← Return to Article from BJM: Post-COVID and primary care physician perspective

Discussion
Comment receiving replies
@lbyrd02

Understand I'm at the top of my profession and I got there by not assessing blame, looking for solutions and most of all not doing nothing. Any positive response is better than "Wait and See".

I know there is "presently there is NO Precise cause of PACS (post acute Covid syndrome)." -I beg to differ as there is a cause - Covid. What drives me up the wall is using the legalese of "Precise" in your quote to mitigate blame. We know what causes it - what the profession can't do is differentiate between the new covid infection and the preexisting conditions. I've had gastric problems since 2006 it took 15 years to figure out (Upper Intestine Diverticulosis) only to find there is no cure. The reason the diagnostic took so long is our national problems with acid reflux doesn't warrant a CT Scan in our medical - insurance environment. The same thing is happening with long covid - too many people that control the medical industry do not want to know the cause - if they did, we would have better screening, testing and sampling being done on individuals with long covid. We know what it looks like, we think we know where it migrates to and how it gets there, so why not use those tools that got us this far to diagnose the millions of long covid patients (Electron Microscopes, CT Scans, MRI scans, nuclear scans, blood samples for micro clots, protiens....) The excuse of "presently there is NO Precise cause of PACS (post acute Covid syndrome)." to do nothing is something I would expect from Trump or Biden or the insurance industry - those people that don't want you to know - not the medical profession. If someone told me that the foundation on this high-rise was sinking and they would rather wait to see if it was natural cause or poor engineered fill - I'd fire them in a heartbeat. You find out what the problem is you fix it then you worry about the cost and blame. No one has asked me for a feces sample, a blood sample to check for covid indicators, or one of the scans (my favorite) a nuclear scan - the one most likely to identify inflammation in the body - they simply reply with the "no precise" which is a financial response - not a medical process.

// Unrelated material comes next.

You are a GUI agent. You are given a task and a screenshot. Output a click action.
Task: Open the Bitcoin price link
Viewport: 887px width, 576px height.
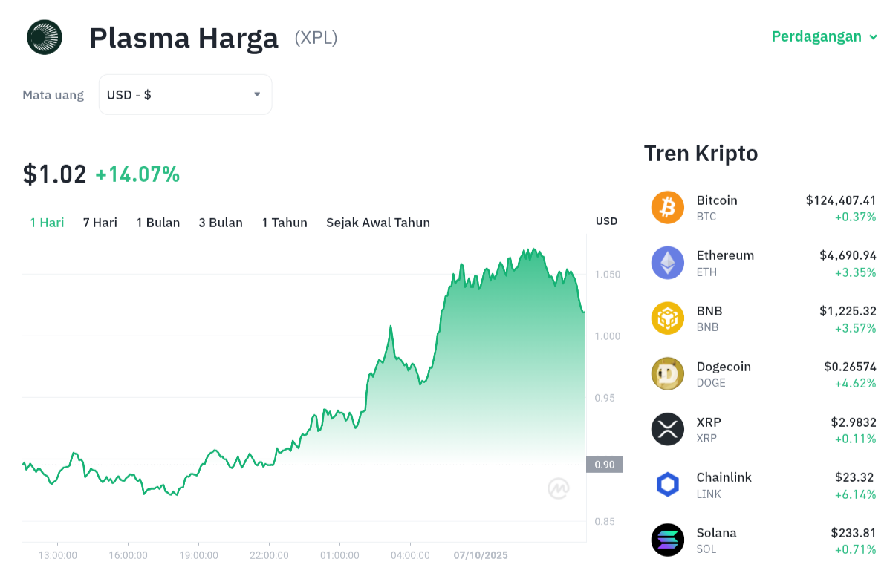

I'm more convinced than ever we need a single payer plan to remove the insurance virus in our system.

Jump to this post


Replies to "Understand I'm at the top of my profession and I got there by not assessing blame,..."

Yes yes yes. Thank you for putting some of my feelings into perfectly phrased words. I too have pre-Covid medical issues that have been dismissed. Try being fat, female, over fifty and with a decades long history of mental healthcare. I have an M.A. and mad research skills. I read medical journals NOT social media junk info.
I’m post Covid for a couple weeks, something is wrong with my lungs and not a single scan. I am missing work. I hope my appointment tomorrow will lead to some kind of scan. I will insist as gently as possible so that I don’t make the doctor feel afraid I’m a crazy patient he doesn’t want on his service….sigh.